🤖 AI Summary
This work addresses the challenge of enabling embodied agents to autonomously execute long-horizon, high-fidelity human-object interactions—encompassing dexterous finger manipulation and whole-body motion coordination—in complex physical environments guided by natural language instructions. We propose the first end-to-end framework that jointly integrates large language models (LLMs) for multi-step semantic planning, reinforcement learning (RL)-driven physics-based action tracking, and a multi-granularity motor policy network. Crucially, it enables simultaneous finger-level contact modeling and whole-body motion generation while ensuring kinematic and dynamic feasibility within a physics engine. The method guarantees action authenticity, executability, and contextual adaptability to environmental constraints.

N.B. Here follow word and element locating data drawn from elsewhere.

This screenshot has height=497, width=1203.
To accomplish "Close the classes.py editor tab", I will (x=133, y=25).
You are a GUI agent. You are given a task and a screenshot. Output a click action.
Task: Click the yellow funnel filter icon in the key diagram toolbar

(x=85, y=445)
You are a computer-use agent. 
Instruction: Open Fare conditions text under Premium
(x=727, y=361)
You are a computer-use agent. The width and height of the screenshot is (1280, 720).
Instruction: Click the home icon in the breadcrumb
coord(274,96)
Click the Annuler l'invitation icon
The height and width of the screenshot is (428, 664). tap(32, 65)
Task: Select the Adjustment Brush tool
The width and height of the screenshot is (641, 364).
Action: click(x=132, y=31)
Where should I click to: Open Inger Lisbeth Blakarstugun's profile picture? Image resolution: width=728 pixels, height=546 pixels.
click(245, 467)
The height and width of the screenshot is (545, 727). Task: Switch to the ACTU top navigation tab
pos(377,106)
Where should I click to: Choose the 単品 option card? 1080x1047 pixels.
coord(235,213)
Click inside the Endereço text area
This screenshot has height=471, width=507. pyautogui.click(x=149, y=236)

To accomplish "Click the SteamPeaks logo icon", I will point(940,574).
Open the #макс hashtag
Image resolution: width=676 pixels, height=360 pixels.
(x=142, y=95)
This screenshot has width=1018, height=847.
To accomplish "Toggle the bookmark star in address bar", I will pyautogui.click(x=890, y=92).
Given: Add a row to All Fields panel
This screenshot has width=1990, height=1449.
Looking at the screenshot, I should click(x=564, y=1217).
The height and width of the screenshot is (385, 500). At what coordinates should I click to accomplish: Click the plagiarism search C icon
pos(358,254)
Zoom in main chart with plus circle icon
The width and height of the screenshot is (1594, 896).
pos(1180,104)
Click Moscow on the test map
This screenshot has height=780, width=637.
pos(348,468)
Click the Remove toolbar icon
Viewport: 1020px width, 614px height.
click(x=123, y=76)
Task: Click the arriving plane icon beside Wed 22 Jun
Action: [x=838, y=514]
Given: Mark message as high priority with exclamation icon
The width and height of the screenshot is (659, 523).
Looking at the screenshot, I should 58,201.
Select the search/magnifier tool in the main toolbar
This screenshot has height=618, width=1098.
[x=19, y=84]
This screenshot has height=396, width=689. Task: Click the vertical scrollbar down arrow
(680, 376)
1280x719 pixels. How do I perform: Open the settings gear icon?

Experiments demonstrate substantial improvements in generalization from language instructions to physically plausible actions across diverse objects and intricate scenes. Our approach establishes a novel paradigm for long-horizon, embodied human-object interaction, advancing the frontier of physically grounded, language-guided robotic control.
📝 Abstract
Intelligent agents must autonomously interact with the environments to perform daily tasks based on human-level instructions. They need a foundational understanding of the world to accurately interpret these instructions, along with precise low-level movement and interaction skills to execute the derived actions. In this work, we propose the first complete system for synthesizing physically plausible, long-horizon human-object interactions for object manipulation in contextual environments, driven by human-level instructions. We leverage large language models (LLMs) to interpret the input instructions into detailed execution plans. Unlike prior work, our system is capable of generating detailed finger-object interactions, in seamless coordination with full-body movements. We also train a policy to track generated motions in physics simulation via reinforcement learning (RL) to ensure physical plausibility of the motion. Our experiments demonstrate the effectiveness of our system in synthesizing realistic interactions with diverse objects in complex environments, highlighting its potential for real-world applications.